In 1942, at the age of only 27, Kazin had published On Native Grounds. The grandeur of the title and the immodesty of the subtitle–An Interpretation of ModernAmerican Prose Literature–mark it as the sort of book only a grateful child of immigrants could write. Who else would tune his ear so finely for traces of an emerging national consciousness, while teasing out the finer points of its economic, social, and moral awareness? His open-armed embrace of American literature, his magisterial “we” in speaking about literary matters in this country, had the assertiveness of the newly enfranchised. Once, after I got to know him better, he told me that his daughter Kate had moved to Israel, and I jokingly observed that she was really on native ground. Kazin was not amused. He had labored too long to make America his own to feel it pulled out from under him, even in jest.

He never denied the Jewish piece of his identity. It’s just that America was where he felt it was possible to express all the pieces of himself at once. Kazin was different from many first-generation intellectuals who sailed into American high culture and sent for their past only long after they had established themselves, like immigrants bringing over the rest of the family.
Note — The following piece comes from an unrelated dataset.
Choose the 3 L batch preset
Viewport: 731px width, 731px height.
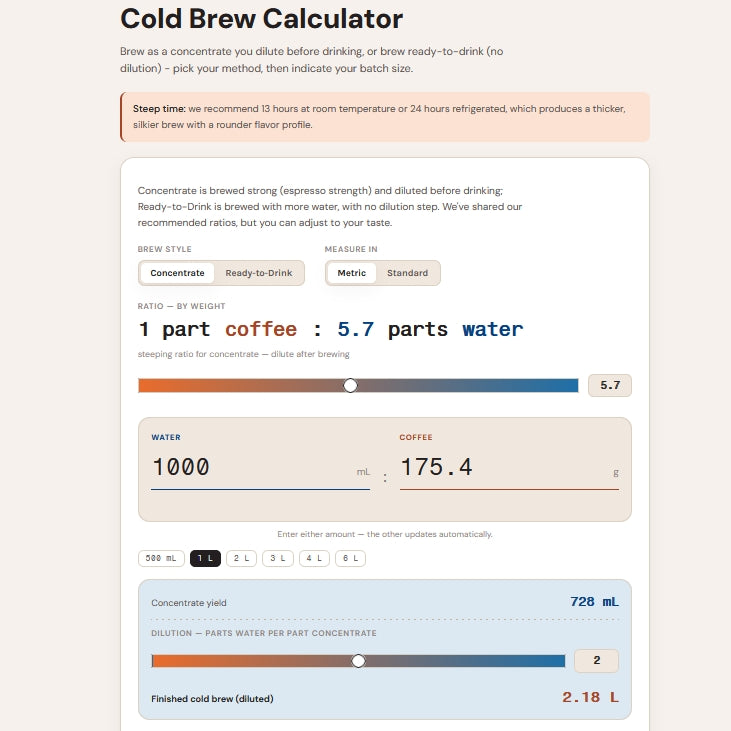tap(278, 558)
Kazin brought everything with him at once.

The story Kazin wound up telling in the Forward about Singer recounted the Yiddish writer’s desire to see the grave of Edmund Wilson. Singer was, Kazin recalled, fascinated to learn that Wilson, that patrician WASP man of letters, had chosen a Hebrew inscription for his headstone. Kazin was clearly delighted with this confluence of elements–Wilson translating himself into Hebrew; Singer translating himself into English; and Kazin himself telling the story, presiding over both, knitting together the two disparate elements that fueled his own unique style.

No wonder Kazin was drawn to the bridge in AWalker in the City. Brownsville, the neighborhood in Brooklyn where he came from, had one foot in eastern Europe and one in the New World. Kazin himself had one foot in Brownsville and one foot in the highbrow literary world of Manhattan. Critics such as Kazin and writers such as Saul Bellow–born the same year as Kazin–stretched out their intellect and imagination across disparate worlds and helped a generation of book-hungry immigrant offspring walk into American cultural life.
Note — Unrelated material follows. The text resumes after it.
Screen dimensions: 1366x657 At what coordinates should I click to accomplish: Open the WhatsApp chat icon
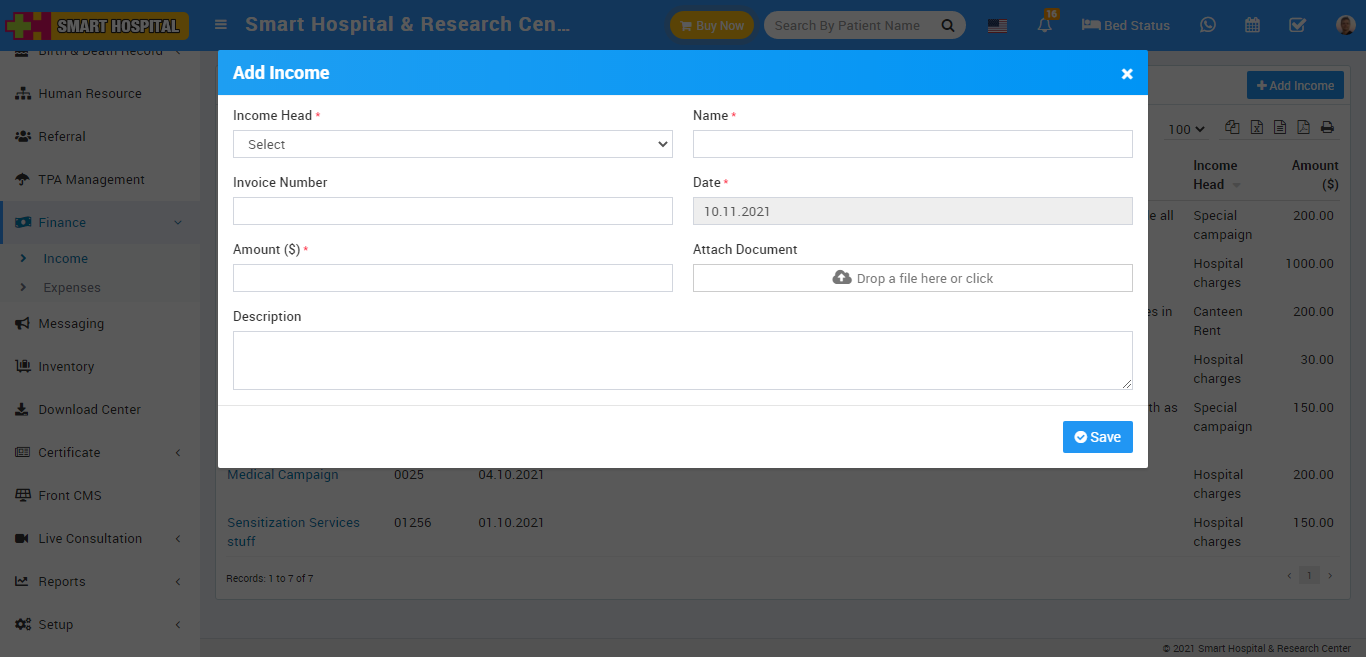[1208, 25]
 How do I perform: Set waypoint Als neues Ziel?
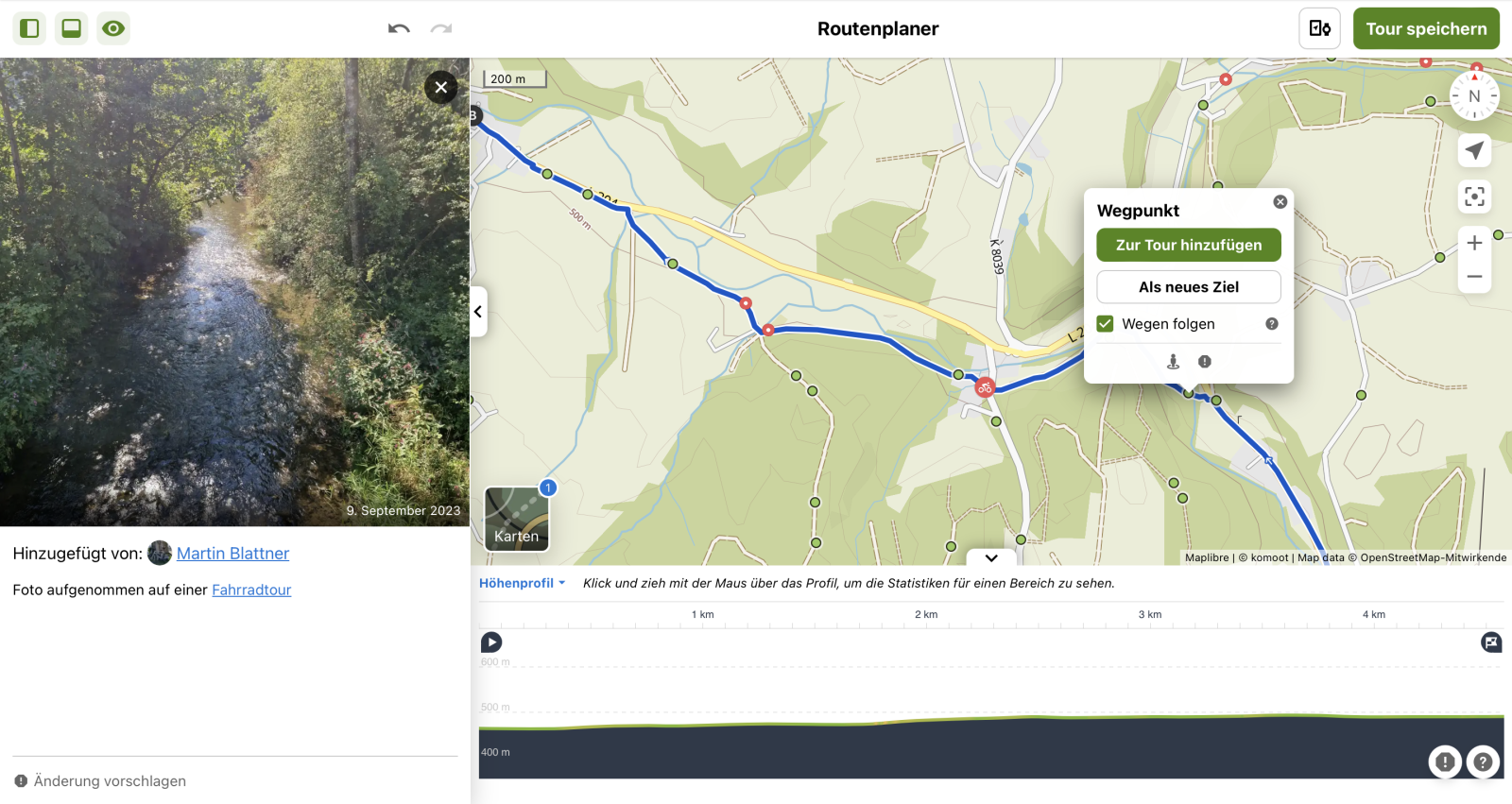(1188, 287)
Kazin was a bridge for me as well. It was his introductions–to Henry Roth, to D. H. Lawrence, to Henry James– that helped me feel at home with great modernist writers. Kazin wrote about American literature in particular as if he had discovered it himself. He imparted to everything he wrote that same feeling of magical discovery he describes experiencing when he walked as a young man out of immigrant Brooklyn into sophisticated Manhattan.

One day this past winter, my wife and I went to a party in Westchester also attended by Kazin and his wife, Judith. My wife and I had taken the train, and the Kazins offered us a ride back to the city–but only if I drove. His wife told me they didn’t mind risking their own lives in the dark but that younger people were another matter. Needless to say, I was terrified, creeping along the Saw Mill Parkway as if all of Western literature were in the back seat. Kazin’s conversational style now closely resembled a memoir in progress–he chatted casually about Harry Levin, the great Joyce scholar at Harvard, and about critic Clifton Fadiman’s TV appearances, and about Singer, whom he had recently written about for the New York Review of Books.

We came to the West Side Highway. There, in the distance, was the George Washington Bridge, lit up in the darkness. This was the same approach to Manhattan, I suddenly realized, that I had known when I was a teen-ager making the drive to New York from the Westchester suburb where I grew up. Though I’d had a very different childhood from Kazin and approached Manhattan from a direction completely different from Kazin’s Brownsville, I remembered vividly the sense of possibility the drive suggested. And I understood that it was partly because of Alfred Kazin that New York seemed a place of the imagination, a place where life opened up. My heart filled with gratitude. Here was Kazin, 50 years older than I but still traveling happily toward New York, still talking about books and people with passion and devotion, and still holding out the promise of a New World.